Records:

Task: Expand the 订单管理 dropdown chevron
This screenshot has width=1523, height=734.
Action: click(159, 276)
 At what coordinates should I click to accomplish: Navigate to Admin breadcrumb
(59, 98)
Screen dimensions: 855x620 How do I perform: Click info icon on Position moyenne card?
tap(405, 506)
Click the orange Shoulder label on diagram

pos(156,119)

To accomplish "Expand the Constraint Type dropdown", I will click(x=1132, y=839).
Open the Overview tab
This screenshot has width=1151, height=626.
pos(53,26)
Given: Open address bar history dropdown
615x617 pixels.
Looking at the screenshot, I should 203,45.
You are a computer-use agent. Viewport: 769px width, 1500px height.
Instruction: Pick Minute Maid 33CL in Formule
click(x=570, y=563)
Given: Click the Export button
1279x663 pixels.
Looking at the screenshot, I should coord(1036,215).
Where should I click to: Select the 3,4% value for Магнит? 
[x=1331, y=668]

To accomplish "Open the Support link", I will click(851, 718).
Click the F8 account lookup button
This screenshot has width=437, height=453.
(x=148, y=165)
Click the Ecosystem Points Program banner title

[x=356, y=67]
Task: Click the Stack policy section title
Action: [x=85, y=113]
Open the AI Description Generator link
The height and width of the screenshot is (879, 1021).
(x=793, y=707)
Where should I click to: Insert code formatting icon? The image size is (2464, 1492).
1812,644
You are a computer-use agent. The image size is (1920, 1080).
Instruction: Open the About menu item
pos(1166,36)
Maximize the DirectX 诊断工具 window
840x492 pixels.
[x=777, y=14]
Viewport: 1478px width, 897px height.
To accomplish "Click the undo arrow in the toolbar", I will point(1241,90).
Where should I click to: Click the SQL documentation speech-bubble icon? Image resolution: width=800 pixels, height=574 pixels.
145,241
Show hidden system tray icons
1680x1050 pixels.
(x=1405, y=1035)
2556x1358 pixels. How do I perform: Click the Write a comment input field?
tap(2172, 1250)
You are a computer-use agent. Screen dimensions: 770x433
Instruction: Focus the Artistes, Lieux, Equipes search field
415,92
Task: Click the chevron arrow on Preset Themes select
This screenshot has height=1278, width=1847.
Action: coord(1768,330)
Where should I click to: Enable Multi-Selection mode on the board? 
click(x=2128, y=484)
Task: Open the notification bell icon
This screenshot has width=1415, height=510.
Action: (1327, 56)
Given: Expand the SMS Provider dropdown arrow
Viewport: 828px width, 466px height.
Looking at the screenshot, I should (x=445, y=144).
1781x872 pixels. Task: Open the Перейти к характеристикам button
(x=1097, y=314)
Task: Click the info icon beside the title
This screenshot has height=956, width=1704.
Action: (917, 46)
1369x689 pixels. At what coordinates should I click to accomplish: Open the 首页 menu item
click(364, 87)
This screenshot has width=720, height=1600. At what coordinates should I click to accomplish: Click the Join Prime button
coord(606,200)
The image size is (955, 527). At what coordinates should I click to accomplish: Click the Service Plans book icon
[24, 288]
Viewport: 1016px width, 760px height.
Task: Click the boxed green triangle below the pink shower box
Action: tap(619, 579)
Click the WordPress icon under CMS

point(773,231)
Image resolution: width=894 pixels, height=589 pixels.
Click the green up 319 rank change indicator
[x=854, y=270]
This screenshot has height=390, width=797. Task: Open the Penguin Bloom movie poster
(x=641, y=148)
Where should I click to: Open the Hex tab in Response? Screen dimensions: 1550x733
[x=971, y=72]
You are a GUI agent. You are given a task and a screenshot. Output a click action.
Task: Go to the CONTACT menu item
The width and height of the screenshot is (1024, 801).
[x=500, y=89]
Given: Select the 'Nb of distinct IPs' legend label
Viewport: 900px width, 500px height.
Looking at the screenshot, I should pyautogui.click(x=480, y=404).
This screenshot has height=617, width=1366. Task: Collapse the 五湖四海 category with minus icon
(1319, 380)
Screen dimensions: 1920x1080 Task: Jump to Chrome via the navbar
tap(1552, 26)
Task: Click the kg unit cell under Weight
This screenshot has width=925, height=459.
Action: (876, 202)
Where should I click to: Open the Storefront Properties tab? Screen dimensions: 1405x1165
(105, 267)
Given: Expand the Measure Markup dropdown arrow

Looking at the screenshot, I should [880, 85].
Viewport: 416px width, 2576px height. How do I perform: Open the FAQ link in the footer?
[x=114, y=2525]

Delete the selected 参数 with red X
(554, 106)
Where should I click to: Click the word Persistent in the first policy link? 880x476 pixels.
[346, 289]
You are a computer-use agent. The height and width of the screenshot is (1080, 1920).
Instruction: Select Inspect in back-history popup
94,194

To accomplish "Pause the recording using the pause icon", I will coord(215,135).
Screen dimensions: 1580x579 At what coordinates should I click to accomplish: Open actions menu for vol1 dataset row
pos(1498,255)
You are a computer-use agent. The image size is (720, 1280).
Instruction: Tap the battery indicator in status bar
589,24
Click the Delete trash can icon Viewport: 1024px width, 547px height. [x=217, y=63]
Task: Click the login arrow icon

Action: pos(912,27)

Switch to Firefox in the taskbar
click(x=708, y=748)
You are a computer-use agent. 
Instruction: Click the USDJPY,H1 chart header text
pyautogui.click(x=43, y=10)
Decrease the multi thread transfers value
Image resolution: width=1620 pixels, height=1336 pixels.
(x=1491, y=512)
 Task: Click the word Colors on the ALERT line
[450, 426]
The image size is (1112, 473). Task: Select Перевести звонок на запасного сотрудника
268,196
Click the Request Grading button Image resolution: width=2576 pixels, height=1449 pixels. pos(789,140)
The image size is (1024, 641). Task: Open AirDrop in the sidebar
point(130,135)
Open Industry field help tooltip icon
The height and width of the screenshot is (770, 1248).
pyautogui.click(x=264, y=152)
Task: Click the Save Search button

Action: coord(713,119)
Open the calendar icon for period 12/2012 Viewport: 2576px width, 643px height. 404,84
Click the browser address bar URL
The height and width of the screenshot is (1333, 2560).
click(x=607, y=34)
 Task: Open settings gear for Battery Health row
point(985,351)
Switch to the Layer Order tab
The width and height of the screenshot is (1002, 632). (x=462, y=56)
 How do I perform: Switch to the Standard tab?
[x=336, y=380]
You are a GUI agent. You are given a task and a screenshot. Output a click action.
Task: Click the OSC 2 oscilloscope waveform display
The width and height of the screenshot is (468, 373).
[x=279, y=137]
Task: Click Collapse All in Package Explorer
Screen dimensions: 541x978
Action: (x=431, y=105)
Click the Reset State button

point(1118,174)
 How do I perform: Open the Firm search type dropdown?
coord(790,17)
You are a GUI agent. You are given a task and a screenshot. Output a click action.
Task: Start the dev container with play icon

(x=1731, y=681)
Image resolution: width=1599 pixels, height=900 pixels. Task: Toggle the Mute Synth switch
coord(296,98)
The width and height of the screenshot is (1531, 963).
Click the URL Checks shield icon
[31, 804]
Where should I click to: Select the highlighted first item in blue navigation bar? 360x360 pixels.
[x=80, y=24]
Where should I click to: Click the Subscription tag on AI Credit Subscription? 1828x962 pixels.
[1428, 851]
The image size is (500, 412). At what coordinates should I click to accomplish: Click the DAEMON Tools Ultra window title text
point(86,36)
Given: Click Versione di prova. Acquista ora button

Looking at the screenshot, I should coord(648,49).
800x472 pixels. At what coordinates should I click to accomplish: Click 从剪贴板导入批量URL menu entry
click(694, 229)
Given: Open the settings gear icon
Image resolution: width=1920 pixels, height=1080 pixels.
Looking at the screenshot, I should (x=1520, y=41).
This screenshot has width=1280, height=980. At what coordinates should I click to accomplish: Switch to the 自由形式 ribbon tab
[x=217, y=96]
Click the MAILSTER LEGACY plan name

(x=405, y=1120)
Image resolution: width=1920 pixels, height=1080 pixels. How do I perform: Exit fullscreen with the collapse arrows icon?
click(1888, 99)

EXERCISE DIRECTIONS: Recast the material above as a JSON list of strings, with each line as its own string and blank lines omitted.

FINAL RESULT:
[
  "Task: Expand the 订单管理 dropdown chevron",
  "This screenshot has width=1523, height=734.",
  "Action: click(159, 276)",
  " At what coordinates should I click to accomplish: Navigate to Admin breadcrumb",
  "(59, 98)",
  "Screen dimensions: 855x620 How do I perform: Click info icon on Position moyenne card?",
  "tap(405, 506)",
  "Click the orange Shoulder label on diagram",
  "pos(156,119)",
  "To accomplish \"Expand the Constraint Type dropdown\", I will click(x=1132, y=839).",
  "Open the Overview tab",
  "This screenshot has width=1151, height=626.",
  "pos(53,26)",
  "Given: Open address bar history dropdown",
  "615x617 pixels.",
  "Looking at the screenshot, I should 203,45.",
  "You are a computer-use agent. Viewport: 769px width, 1500px height.",
  "Instruction: Pick Minute Maid 33CL in Formule",
  "click(x=570, y=563)",
  "Given: Click the Export button",
  "1279x663 pixels.",
  "Looking at the screenshot, I should coord(1036,215).",
  "Where should I click to: Select the 3,4% value for Магнит? ",
  "[x=1331, y=668]",
  "To accomplish \"Open the Support link\", I will click(851, 718).",
  "Click the F8 account lookup button",
  "This screenshot has width=437, height=453.",
  "(x=148, y=165)",
  "Click the Ecosystem Points Program banner title",
  "[x=356, y=67]",
  "Task: Click the Stack policy section title",
  "Action: [x=85, y=113]",
  "Open the AI Description Generator link",
  "The height and width of the screenshot is (879, 1021).",
  "(x=793, y=707)",
  "Where should I click to: Insert code formatting icon? The image size is (2464, 1492).",
  "1812,644",
  "You are a computer-use agent. The image size is (1920, 1080).",
  "Instruction: Open the About menu item",
  "pos(1166,36)",
  "Maximize the DirectX 诊断工具 window",
  "840x492 pixels.",
  "[x=777, y=14]",
  "Viewport: 1478px width, 897px height.",
  "To accomplish \"Click the undo arrow in the toolbar\", I will point(1241,90).",
  "Where should I click to: Click the SQL documentation speech-bubble icon? Image resolution: width=800 pixels, height=574 pixels.",
  "145,241",
  "Show hidden system tray icons",
  "1680x1050 pixels.",
  "(x=1405, y=1035)",
  "2556x1358 pixels. How do I perform: Click the Write a comment input field?",
  "tap(2172, 1250)",
  "You are a computer-use agent. Screen dimensions: 770x433",
  "Instruction: Focus the Artistes, Lieux, Equipes search field",
  "415,92",
  "Task: Click the chevron arrow on Preset Themes select",
  "This screenshot has height=1278, width=1847.",
  "Action: coord(1768,330)",
  "Where should I click to: Enable Multi-Selection mode on the board? ",
  "click(x=2128, y=484)",
  "Task: Open the notification bell icon",
  "This screenshot has width=1415, height=510.",
  "Action: (1327, 56)",
  "Given: Expand the SMS Provider dropdown arrow",
  "Viewport: 828px width, 466px height.",
  "Looking at the screenshot, I should (x=445, y=144).",
  "1781x872 pixels. Task: Open the Перейти к характеристикам button",
  "(x=1097, y=314)",
  "Task: Click the info icon beside the title",
  "This screenshot has height=956, width=1704.",
  "Action: (917, 46)",
  "1369x689 pixels. At what coordinates should I click to accomplish: Open the 首页 menu item",
  "click(364, 87)",
  "This screenshot has width=720, height=1600. At what coordinates should I click to accomplish: Click the Join Prime button",
  "coord(606,200)",
  "The image size is (955, 527). At what coordinates should I click to accomplish: Click the Service Plans book icon",
  "[24, 288]",
  "Viewport: 1016px width, 760px height.",
  "Task: Click the boxed green triangle below the pink shower box",
  "Action: tap(619, 579)",
  "Click the WordPress icon under CMS",
  "point(773,231)",
  "Image resolution: width=894 pixels, height=589 pixels.",
  "Click the green up 319 rank change indicator",
  "[x=854, y=270]",
  "This screenshot has height=390, width=797. Task: Open the Penguin Bloom movie poster",
  "(x=641, y=148)",
  "Where should I click to: Open the Hex tab in Response? Screen dimensions: 1550x733",
  "[x=971, y=72]",
  "You are a GUI agent. You are given a task and a screenshot. Output a click action.",
  "Task: Go to the CONTACT menu item",
  "The width and height of the screenshot is (1024, 801).",
  "[x=500, y=89]",
  "Given: Select the 'Nb of distinct IPs' legend label",
  "Viewport: 900px width, 500px height.",
  "Looking at the screenshot, I should pyautogui.click(x=480, y=404).",
  "This screenshot has height=617, width=1366. Task: Collapse the 五湖四海 category with minus icon",
  "(1319, 380)",
  "Screen dimensions: 1920x1080 Task: Jump to Chrome via the navbar",
  "tap(1552, 26)",
  "Task: Click the kg unit cell under Weight",
  "This screenshot has width=925, height=459.",
  "Action: (876, 202)",
  "Where should I click to: Open the Storefront Properties tab? Screen dimensions: 1405x1165",
  "(105, 267)",
  "Given: Expand the Measure Markup dropdown arrow",
  "Looking at the screenshot, I should [880, 85].",
  "Viewport: 416px width, 2576px height. How do I perform: Open the FAQ link in the footer?",
  "[x=114, y=2525]",
  "Delete the selected 参数 with red X",
  "(554, 106)",
  "Where should I click to: Click the word Persistent in the first policy link? 880x476 pixels.",
  "[346, 289]",
  "You are a computer-use agent. The height and width of the screenshot is (1080, 1920).",
  "Instruction: Select Inspect in back-history popup",
  "94,194",
  "To accomplish \"Pause the recording using the pause icon\", I will coord(215,135).",
  "Screen dimensions: 1580x579 At what coordinates should I click to accomplish: Open actions menu for vol1 dataset row",
  "pos(1498,255)",
  "You are a computer-use agent. The image size is (720, 1280).",
  "Instruction: Tap the battery indicator in status bar",
  "589,24",
  "Click the Delete trash can icon Viewport: 1024px width, 547px height. [x=217, y=63]",
  "Task: Click the login arrow icon",
  "Action: pos(912,27)",
  "Switch to Firefox in the taskbar",
  "click(x=708, y=748)",
  "You are a computer-use agent. ",
  "Instruction: Click the USDJPY,H1 chart header text",
  "pyautogui.click(x=43, y=10)",
  "Decrease the multi thread transfers value",
  "Image resolution: width=1620 pixels, height=1336 pixels.",
  "(x=1491, y=512)",
  " Task: Click the word Colors on the ALERT line",
  "[450, 426]",
  "The image size is (1112, 473). Task: Select Перевести звонок на запасного сотрудника",
  "268,196",
  "Click the Request Grading button Image resolution: width=2576 pixels, height=1449 pixels. pos(789,140)",
  "The image size is (1024, 641). Task: Open AirDrop in the sidebar",
  "point(130,135)",
  "Open Industry field help tooltip icon",
  "The height and width of the screenshot is (770, 1248).",
  "pyautogui.click(x=264, y=152)",
  "Task: Click the Save Search button",
  "Action: coord(713,119)",
  "Open the calendar icon for period 12/2012 Viewport: 2576px width, 643px height. 404,84",
  "Click the browser address bar URL",
  "The height and width of the screenshot is (1333, 2560).",
  "click(x=607, y=34)",
  " Task: Open settings gear for Battery Health row",
  "point(985,351)",
  "Switch to the Layer Order tab",
  "The width and height of the screenshot is (1002, 632). (x=462, y=56)",
  " How do I perform: Switch to the Standard tab?",
  "[x=336, y=380]",
  "You are a GUI agent. You are given a task and a screenshot. Output a click action.",
  "Task: Click the OSC 2 oscilloscope waveform display",
  "The width and height of the screenshot is (468, 373).",
  "[x=279, y=137]",
  "Task: Click Collapse All in Package Explorer",
  "Screen dimensions: 541x978",
  "Action: (x=431, y=105)",
  "Click the Reset State button",
  "point(1118,174)",
  " How do I perform: Open the Firm search type dropdown?",
  "coord(790,17)",
  "You are a GUI agent. You are given a task and a screenshot. Output a click action.",
  "Task: Start the dev container with play icon",
  "(x=1731, y=681)",
  "Image resolution: width=1599 pixels, height=900 pixels. Task: Toggle the Mute Synth switch",
  "coord(296,98)",
  "The width and height of the screenshot is (1531, 963).",
  "Click the URL Checks shield icon",
  "[31, 804]",
  "Where should I click to: Select the highlighted first item in blue navigation bar? 360x360 pixels.",
  "[x=80, y=24]",
  "Where should I click to: Click the Subscription tag on AI Credit Subscription? 1828x962 pixels.",
  "[1428, 851]",
  "The image size is (500, 412). At what coordinates should I click to accomplish: Click the DAEMON Tools Ultra window title text",
  "point(86,36)",
  "Given: Click Versione di prova. Acquista ora button",
  "Looking at the screenshot, I should coord(648,49).",
  "800x472 pixels. At what coordinates should I click to accomplish: Click 从剪贴板导入批量URL menu entry",
  "click(694, 229)",
  "Given: Open the settings gear icon",
  "Image resolution: width=1920 pixels, height=1080 pixels.",
  "Looking at the screenshot, I should (x=1520, y=41).",
  "This screenshot has width=1280, height=980. At what coordinates should I click to accomplish: Switch to the 自由形式 ribbon tab",
  "[x=217, y=96]",
  "Click the MAILSTER LEGACY plan name",
  "(x=405, y=1120)",
  "Image resolution: width=1920 pixels, height=1080 pixels. How do I perform: Exit fullscreen with the collapse arrows icon?",
  "click(1888, 99)"
]